(Records from a pointing dataset)
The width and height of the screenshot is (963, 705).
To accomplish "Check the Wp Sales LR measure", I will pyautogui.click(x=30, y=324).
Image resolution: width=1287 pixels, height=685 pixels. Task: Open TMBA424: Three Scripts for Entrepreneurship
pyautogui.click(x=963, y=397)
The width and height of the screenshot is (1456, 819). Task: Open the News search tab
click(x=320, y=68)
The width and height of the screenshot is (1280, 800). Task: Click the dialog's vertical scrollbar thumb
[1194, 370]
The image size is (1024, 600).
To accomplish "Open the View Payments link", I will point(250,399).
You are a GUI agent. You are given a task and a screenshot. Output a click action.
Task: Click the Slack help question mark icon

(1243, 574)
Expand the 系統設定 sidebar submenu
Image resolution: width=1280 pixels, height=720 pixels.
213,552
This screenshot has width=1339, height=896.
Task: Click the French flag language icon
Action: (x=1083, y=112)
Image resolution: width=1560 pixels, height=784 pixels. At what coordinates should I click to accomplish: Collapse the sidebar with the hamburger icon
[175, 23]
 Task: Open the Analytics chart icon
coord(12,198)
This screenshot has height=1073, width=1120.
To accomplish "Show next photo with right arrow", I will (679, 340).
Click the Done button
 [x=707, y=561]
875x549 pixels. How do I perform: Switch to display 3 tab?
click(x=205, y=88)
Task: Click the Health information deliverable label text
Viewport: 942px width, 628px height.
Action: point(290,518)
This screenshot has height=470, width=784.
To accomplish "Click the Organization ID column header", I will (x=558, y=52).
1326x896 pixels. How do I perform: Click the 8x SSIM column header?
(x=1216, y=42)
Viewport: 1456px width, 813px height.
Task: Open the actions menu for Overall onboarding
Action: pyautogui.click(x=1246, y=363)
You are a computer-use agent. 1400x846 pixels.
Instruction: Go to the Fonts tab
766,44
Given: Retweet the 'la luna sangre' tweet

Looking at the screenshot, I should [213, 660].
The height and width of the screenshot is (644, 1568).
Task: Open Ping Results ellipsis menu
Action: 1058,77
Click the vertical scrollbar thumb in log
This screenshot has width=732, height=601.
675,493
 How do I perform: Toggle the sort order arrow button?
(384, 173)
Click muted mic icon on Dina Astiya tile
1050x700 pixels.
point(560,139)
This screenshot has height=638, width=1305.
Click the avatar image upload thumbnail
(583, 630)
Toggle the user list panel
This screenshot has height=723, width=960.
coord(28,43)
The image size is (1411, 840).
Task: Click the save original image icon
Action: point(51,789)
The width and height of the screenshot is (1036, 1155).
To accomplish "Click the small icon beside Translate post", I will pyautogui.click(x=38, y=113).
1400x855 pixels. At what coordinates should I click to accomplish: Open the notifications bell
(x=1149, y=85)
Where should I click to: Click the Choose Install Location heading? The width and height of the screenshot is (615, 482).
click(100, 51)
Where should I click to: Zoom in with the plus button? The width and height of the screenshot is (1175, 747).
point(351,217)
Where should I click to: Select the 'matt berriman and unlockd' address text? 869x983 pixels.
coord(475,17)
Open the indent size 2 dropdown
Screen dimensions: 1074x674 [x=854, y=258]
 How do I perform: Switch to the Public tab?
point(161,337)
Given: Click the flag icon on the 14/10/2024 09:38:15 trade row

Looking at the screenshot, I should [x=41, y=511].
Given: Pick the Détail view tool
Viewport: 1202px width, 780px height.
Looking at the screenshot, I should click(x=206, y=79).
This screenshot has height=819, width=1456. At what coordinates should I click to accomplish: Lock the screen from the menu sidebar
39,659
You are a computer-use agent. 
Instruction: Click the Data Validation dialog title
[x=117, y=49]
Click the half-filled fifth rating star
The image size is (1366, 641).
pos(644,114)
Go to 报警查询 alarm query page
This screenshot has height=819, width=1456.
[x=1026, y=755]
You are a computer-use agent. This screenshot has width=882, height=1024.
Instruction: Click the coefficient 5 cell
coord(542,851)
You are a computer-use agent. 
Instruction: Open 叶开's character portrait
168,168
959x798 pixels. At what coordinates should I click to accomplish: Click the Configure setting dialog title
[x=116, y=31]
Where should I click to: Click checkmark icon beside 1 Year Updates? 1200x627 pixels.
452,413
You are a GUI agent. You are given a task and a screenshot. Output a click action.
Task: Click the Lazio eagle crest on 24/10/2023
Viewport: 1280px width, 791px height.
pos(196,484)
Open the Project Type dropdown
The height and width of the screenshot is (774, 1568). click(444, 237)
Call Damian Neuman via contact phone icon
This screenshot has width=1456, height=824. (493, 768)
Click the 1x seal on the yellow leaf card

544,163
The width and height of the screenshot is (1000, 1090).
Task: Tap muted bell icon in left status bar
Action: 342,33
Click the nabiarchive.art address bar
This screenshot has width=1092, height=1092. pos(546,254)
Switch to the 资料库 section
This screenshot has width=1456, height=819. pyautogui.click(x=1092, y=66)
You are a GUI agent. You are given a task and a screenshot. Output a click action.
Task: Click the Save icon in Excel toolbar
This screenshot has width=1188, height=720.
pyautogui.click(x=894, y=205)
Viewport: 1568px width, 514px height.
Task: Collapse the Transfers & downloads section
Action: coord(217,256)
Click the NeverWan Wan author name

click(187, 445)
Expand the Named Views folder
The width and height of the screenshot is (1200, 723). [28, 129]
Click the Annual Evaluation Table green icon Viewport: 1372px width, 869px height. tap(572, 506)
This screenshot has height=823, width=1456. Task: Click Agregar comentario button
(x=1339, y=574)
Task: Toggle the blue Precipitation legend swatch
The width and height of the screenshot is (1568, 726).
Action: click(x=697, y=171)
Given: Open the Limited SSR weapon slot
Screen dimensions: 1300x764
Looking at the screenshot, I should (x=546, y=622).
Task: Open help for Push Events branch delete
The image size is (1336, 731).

**EXERCISE**
Rewrite every line of the items above as a JSON list of strings, one string for each line, with blank lines omitted.

**ANSWER TO THIS EXERCISE**
[
  "The width and height of the screenshot is (963, 705).",
  "To accomplish \"Check the Wp Sales LR measure\", I will pyautogui.click(x=30, y=324).",
  "Image resolution: width=1287 pixels, height=685 pixels. Task: Open TMBA424: Three Scripts for Entrepreneurship",
  "pyautogui.click(x=963, y=397)",
  "The width and height of the screenshot is (1456, 819). Task: Open the News search tab",
  "click(x=320, y=68)",
  "The width and height of the screenshot is (1280, 800). Task: Click the dialog's vertical scrollbar thumb",
  "[1194, 370]",
  "The image size is (1024, 600).",
  "To accomplish \"Open the View Payments link\", I will point(250,399).",
  "You are a GUI agent. You are given a task and a screenshot. Output a click action.",
  "Task: Click the Slack help question mark icon",
  "(1243, 574)",
  "Expand the 系統設定 sidebar submenu",
  "Image resolution: width=1280 pixels, height=720 pixels.",
  "213,552",
  "This screenshot has width=1339, height=896.",
  "Task: Click the French flag language icon",
  "Action: (x=1083, y=112)",
  "Image resolution: width=1560 pixels, height=784 pixels. At what coordinates should I click to accomplish: Collapse the sidebar with the hamburger icon",
  "[175, 23]",
  " Task: Open the Analytics chart icon",
  "coord(12,198)",
  "This screenshot has height=1073, width=1120.",
  "To accomplish \"Show next photo with right arrow\", I will (679, 340).",
  "Click the Done button",
  " [x=707, y=561]",
  "875x549 pixels. How do I perform: Switch to display 3 tab?",
  "click(x=205, y=88)",
  "Task: Click the Health information deliverable label text",
  "Viewport: 942px width, 628px height.",
  "Action: point(290,518)",
  "This screenshot has height=470, width=784.",
  "To accomplish \"Click the Organization ID column header\", I will (x=558, y=52).",
  "1326x896 pixels. How do I perform: Click the 8x SSIM column header?",
  "(x=1216, y=42)",
  "Viewport: 1456px width, 813px height.",
  "Task: Open the actions menu for Overall onboarding",
  "Action: pyautogui.click(x=1246, y=363)",
  "You are a computer-use agent. 1400x846 pixels.",
  "Instruction: Go to the Fonts tab",
  "766,44",
  "Given: Retweet the 'la luna sangre' tweet",
  "Looking at the screenshot, I should [213, 660].",
  "The height and width of the screenshot is (644, 1568).",
  "Task: Open Ping Results ellipsis menu",
  "Action: 1058,77",
  "Click the vertical scrollbar thumb in log",
  "This screenshot has width=732, height=601.",
  "675,493",
  " How do I perform: Toggle the sort order arrow button?",
  "(384, 173)",
  "Click muted mic icon on Dina Astiya tile",
  "1050x700 pixels.",
  "point(560,139)",
  "This screenshot has height=638, width=1305.",
  "Click the avatar image upload thumbnail",
  "(583, 630)",
  "Toggle the user list panel",
  "This screenshot has height=723, width=960.",
  "coord(28,43)",
  "The image size is (1411, 840).",
  "Task: Click the save original image icon",
  "Action: point(51,789)",
  "The width and height of the screenshot is (1036, 1155).",
  "To accomplish \"Click the small icon beside Translate post\", I will pyautogui.click(x=38, y=113).",
  "1400x855 pixels. At what coordinates should I click to accomplish: Open the notifications bell",
  "(x=1149, y=85)",
  "Where should I click to: Click the Choose Install Location heading? The width and height of the screenshot is (615, 482).",
  "click(100, 51)",
  "Where should I click to: Zoom in with the plus button? The width and height of the screenshot is (1175, 747).",
  "point(351,217)",
  "Where should I click to: Select the 'matt berriman and unlockd' address text? 869x983 pixels.",
  "coord(475,17)",
  "Open the indent size 2 dropdown",
  "Screen dimensions: 1074x674 [x=854, y=258]",
  " How do I perform: Switch to the Public tab?",
  "point(161,337)",
  "Given: Click the flag icon on the 14/10/2024 09:38:15 trade row",
  "Looking at the screenshot, I should [x=41, y=511].",
  "Given: Pick the Détail view tool",
  "Viewport: 1202px width, 780px height.",
  "Looking at the screenshot, I should click(x=206, y=79).",
  "This screenshot has height=819, width=1456. At what coordinates should I click to accomplish: Lock the screen from the menu sidebar",
  "39,659",
  "You are a computer-use agent. ",
  "Instruction: Click the Data Validation dialog title",
  "[x=117, y=49]",
  "Click the half-filled fifth rating star",
  "The image size is (1366, 641).",
  "pos(644,114)",
  "Go to 报警查询 alarm query page",
  "This screenshot has height=819, width=1456.",
  "[x=1026, y=755]",
  "You are a computer-use agent. This screenshot has width=882, height=1024.",
  "Instruction: Click the coefficient 5 cell",
  "coord(542,851)",
  "You are a computer-use agent. ",
  "Instruction: Open 叶开's character portrait",
  "168,168",
  "959x798 pixels. At what coordinates should I click to accomplish: Click the Configure setting dialog title",
  "[x=116, y=31]",
  "Where should I click to: Click checkmark icon beside 1 Year Updates? 1200x627 pixels.",
  "452,413",
  "You are a GUI agent. You are given a task and a screenshot. Output a click action.",
  "Task: Click the Lazio eagle crest on 24/10/2023",
  "Viewport: 1280px width, 791px height.",
  "pos(196,484)",
  "Open the Project Type dropdown",
  "The height and width of the screenshot is (774, 1568). click(444, 237)",
  "Call Damian Neuman via contact phone icon",
  "This screenshot has width=1456, height=824. (493, 768)",
  "Click the 1x seal on the yellow leaf card",
  "544,163",
  "The width and height of the screenshot is (1000, 1090).",
  "Task: Tap muted bell icon in left status bar",
  "Action: 342,33",
  "Click the nabiarchive.art address bar",
  "This screenshot has width=1092, height=1092. pos(546,254)",
  "Switch to the 资料库 section",
  "This screenshot has width=1456, height=819. pyautogui.click(x=1092, y=66)",
  "You are a GUI agent. You are given a task and a screenshot. Output a click action.",
  "Task: Click the Save icon in Excel toolbar",
  "This screenshot has width=1188, height=720.",
  "pyautogui.click(x=894, y=205)",
  "Viewport: 1568px width, 514px height.",
  "Task: Collapse the Transfers & downloads section",
  "Action: coord(217,256)",
  "Click the NeverWan Wan author name",
  "click(187, 445)",
  "Expand the Named Views folder",
  "The width and height of the screenshot is (1200, 723). [28, 129]",
  "Click the Annual Evaluation Table green icon Viewport: 1372px width, 869px height. tap(572, 506)",
  "This screenshot has height=823, width=1456. Task: Click Agregar comentario button",
  "(x=1339, y=574)",
  "Task: Toggle the blue Precipitation legend swatch",
  "The width and height of the screenshot is (1568, 726).",
  "Action: click(x=697, y=171)",
  "Given: Open the Limited SSR weapon slot",
  "Screen dimensions: 1300x764",
  "Looking at the screenshot, I should (x=546, y=622).",
  "Task: Open help for Push Events branch delete",
  "The image size is (1336, 731)."
]